The court called for a rethinking of the “Kantian, anthropocentric and individualistic concept of human dignity.”35 Dignity should be reformulated to recognize “an intrinsic value conferred to non-human sensitive beings, whose moral status would be recognized and would share with the human beings the same moral community.”36 The treatment of animals “must be based no longer on human dignity or human compassion, but on the very dignity inherent in the existence of nonhuman animals.”37 The court brought together two strands of jurisprudence: the protection of animals in the German and Swiss Constitutions38 and the rights of nature language in the Ecuadorean Constitution and Bolivian Law on the Rights of Mother Earth. By doing so, it reached a language of rights: “This view of nature as an expression of life in its entirety enables the Constitutional Law and other areas of law to recognize the environment and non-human animals as beings of their own value, therefore deserving respect and care, so that the legal system grants them the ownership of rights and dignity.”39 The court conceptually moved nonhuman animals out of the environmental constraints of article 225 to attain their own independent status, for which the court advocated both rights and dignity.

B. Nonhuman Rights

Even if the concept of nature is not currently understood to include individual animals, provisions recognizing the rights of nature still implicitly acknowledge that a nonhuman can have rights. This may seem obvious since corporations and other nonhuman entities are legal persons and have rights, but entities such as rivers or ecosystems traditionally have not been extended the same recognition by legal systems worldwide.

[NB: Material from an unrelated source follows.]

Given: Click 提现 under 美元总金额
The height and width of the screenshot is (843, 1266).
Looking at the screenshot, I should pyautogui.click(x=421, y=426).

Rivers have been treated as legal persons in some jurisdictions, notably in Bangladesh,40 Colombia,41 Ecuador,42 India,43 New Zealand,44 and the United States.45

One of the most significant cases involving river rights was decided by the Constitutional Court of Colombia in 2016 (the Atrato River Case).46 The plaintiffs challenged the pollution and degradation that industrial and illegal mining and logging had caused to the Atrato River basin, the tributaries, and surrounding territories.47 They showed that the Atrato banks were the ancestral home to Afro-Colombian and indigenous communities such as themselves.48 The river provided a subsistence means of living based on agriculture, hunting, fishing, and artisanal mining.49 The plaintiffs asked the court to protect their fundamental rights to life, health, water, food security, a healthy environment, and the culture and territory of their ethnic communities.50 They also asked the court to impose measures to address the crisis in the Atrato River basin resulting from the environmental pollution and degradation.51

While the plaintiffs framed their claims as rights of the individuals living in the Atrato River basin, the court did not limit itself to a consideration of anthropocentric rights. For the court, the importance of nature “[was] established, of course, in reference to the humans that inhabit it and the need to count on a healthy environment to live a dignified life in conditions of well-being; but [nature’s importance was founded] also in connection with the other living organisms with whom the planet is shared, understood as entities deserving of protection in and of themselves.”52 Nature was a subject of rights.53

Thus, theoretically, the rights of nature may be violated even in the absence of any injury to humans. A decision from the Inter-American Court of Human Rights made this point clearly: “The Court consider[ed] it important to stress that, as an autonomous right, the right to a healthy environment, unlike other rights, protects the components of the environment, such as forests, rivers, and seas, as legal interests in themselves, even in the absence of the certainty or evidence of a risk to individuals.”54

An excellent example of an approach that leads with the rights of nature is the Turag River case, decided by the Supreme Court of Bangladesh in 2019.55 Through time-sequenced photographs, a news article that the court relied on in its decision showed the encroachment on the Turag River due to “river-grabbers,” pollutants, and the failure to keep the river navigable through dredging.56 Despite laws and many judicial decisions, encroachers walled off land in the river and deployed bulldozers and excavators to fill their newly claimed territory, expanding the reach of dry land at the river’s expense.57 The same actions were taking place in other rivers in the capital of this “riverine country.”58 The NGO Human Rights and Peace for Bangladesh brought the case to eject all the illegal occupiers and stop landfilling and construction activities on the river’s territory.59

The Turag River itself was at the center of the case from the outset. But the river for its own sake? The court echoed the language of the Daily Star article, speaking in terms of the Turag becoming a “dead river”60 or facing “extinction” if the activity was not stopped.61 The court also acknowledged that the occupation and pollution had caused a “major shortage of potable water, for which people are constantly facing health risks.”62 And given the centrality of waterways to Bangladesh, “[d]estroying the rivers is . . . the same as our collective suicide.”63 As a last resort to save the river, the court declared the Turag and indeed all rivers in the country legal persons.64 It also ordered the removal of all unlawful pollution and construction and issued seventeen other wide-ranging orders.65 The Turag River case and others show that rights can be lodged in a nonhuman, but in practice the human rights are also significant components.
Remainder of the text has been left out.